We are one body—the church. There may be a lot of church buildings and
countless ways of operating within those buildings, but there is only one
church which is the body of Christ. Even then there was not a separate body for
Jewish believers and for Gentile ones. There was and is only one. This was a
big issue for believers at that time as both groups were coming to Christ and
not certain how to respond to each other. People from all kinds of backgrounds
were being saved and being knit together into this one body, and Paul declared
loud and clear that there is only one body.
We can learn a lot from that today as we deal with believers
who not only have their own preferences for worship style and sermon length,
but who also disagree on various peripheral doctrinal positions yet agree on
the essentials of the gospel. There are some who disagree on whether or not the
sign gifts are in continuance today, yet they fully agree that they are saved
by faith in Christ alone and hold firmly with the rest in the majority of
Scripture. There are some who vary in just how the end will end and what the
order of things will be, yet again they agree that Jesus Christ is the Son of
God sent by the Father through whom alone man can be saved. There are even some
who disagree as to whether we should view the times of Scripture as covenantal
or dispensational and when those various dispensations might begin or end. Yet
they agree that Jesus Christ died for our sins according to the Scriptures, was
buried, and rose again on the third day according to the Scriptures.

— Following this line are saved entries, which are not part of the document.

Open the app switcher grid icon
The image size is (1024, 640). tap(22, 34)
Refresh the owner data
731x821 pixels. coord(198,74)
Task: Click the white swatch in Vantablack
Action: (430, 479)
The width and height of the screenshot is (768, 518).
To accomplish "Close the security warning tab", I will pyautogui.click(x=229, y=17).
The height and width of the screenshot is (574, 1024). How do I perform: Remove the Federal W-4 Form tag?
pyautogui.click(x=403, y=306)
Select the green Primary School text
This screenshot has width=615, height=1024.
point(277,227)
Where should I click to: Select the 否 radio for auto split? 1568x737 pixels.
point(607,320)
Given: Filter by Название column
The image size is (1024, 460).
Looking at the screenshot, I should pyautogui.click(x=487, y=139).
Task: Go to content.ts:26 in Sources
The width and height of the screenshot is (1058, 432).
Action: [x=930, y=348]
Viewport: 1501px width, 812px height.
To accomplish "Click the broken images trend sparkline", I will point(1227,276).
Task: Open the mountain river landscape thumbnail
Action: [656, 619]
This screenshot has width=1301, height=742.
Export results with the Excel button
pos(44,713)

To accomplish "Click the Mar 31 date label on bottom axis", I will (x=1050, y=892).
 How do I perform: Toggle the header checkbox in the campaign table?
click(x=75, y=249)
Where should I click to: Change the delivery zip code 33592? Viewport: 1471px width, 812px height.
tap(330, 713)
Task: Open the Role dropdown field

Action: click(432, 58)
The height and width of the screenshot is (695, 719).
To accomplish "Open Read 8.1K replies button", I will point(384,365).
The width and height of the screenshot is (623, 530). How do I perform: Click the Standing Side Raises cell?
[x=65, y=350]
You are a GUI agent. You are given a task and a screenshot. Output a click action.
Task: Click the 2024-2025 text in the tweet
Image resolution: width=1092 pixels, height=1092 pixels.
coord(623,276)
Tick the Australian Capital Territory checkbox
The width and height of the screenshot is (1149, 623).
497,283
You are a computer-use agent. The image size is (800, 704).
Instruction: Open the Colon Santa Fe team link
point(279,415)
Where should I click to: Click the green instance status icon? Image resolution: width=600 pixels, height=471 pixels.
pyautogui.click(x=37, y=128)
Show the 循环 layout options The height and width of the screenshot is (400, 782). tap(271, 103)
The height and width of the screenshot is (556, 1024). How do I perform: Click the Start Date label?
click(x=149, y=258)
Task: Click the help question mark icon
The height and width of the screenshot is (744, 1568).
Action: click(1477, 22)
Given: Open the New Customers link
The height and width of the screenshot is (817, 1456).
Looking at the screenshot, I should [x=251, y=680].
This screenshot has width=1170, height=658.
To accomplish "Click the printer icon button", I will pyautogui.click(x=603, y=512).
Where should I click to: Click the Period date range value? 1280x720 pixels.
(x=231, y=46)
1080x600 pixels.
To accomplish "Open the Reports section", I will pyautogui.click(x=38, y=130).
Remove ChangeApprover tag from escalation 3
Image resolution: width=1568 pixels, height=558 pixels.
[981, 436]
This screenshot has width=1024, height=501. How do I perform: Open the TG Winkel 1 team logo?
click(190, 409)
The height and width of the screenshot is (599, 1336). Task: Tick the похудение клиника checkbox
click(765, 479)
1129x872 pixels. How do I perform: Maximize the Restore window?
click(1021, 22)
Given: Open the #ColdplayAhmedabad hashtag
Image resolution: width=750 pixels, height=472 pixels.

All of these are things in which we are called to diligently
study the word of God and seek to grow in our knowledge and understanding of it
so that we might both rightfully handle it ourselves and help others to do
likewise. While we may vary in our understanding where God’s work may not be
specifically clear we are never to allow these differences to minimize our view
of the trustworthiness of any portion of Scripture. Rather, we are to respond
by continuing to seek God’s proper understanding as we diligently study His word,
realizing that we all have a lot of learning and growing to do. And in the face
of this reality we are given continual cause to be even more humble, gentle,
patient, and tolerant of one another giving room where there appears to be room
in Scripture and striving for agreement where there does not.
There is one body and we are called to preserve the unity of
that body. But we are not called to do so at the expense of God’s truth on one
side or even to force conformity of His truth in our own strength on the other
side. We are one body in Christ and there is one Spirit in us. What an
incredible relationship this is that we share with one another. It doesn’t
matter if we have ever met before or about our own cultural background, when we
come together we share a oneness that is truly found in our being united in
Christ. We can encourage each other, pray for each other, worship with each
other, and serve side by side with each other. We can mourn with each other and
we can hope with each other. We are truly all members of one body of which
Jesus Christ is the head and the Spirit moves through each of us.
Christians truly have the same hope knowing that we were
each called by God into the same salvation in Jesus Christ, indwelt by the same
Spirit, and given the same assurance of eternal life.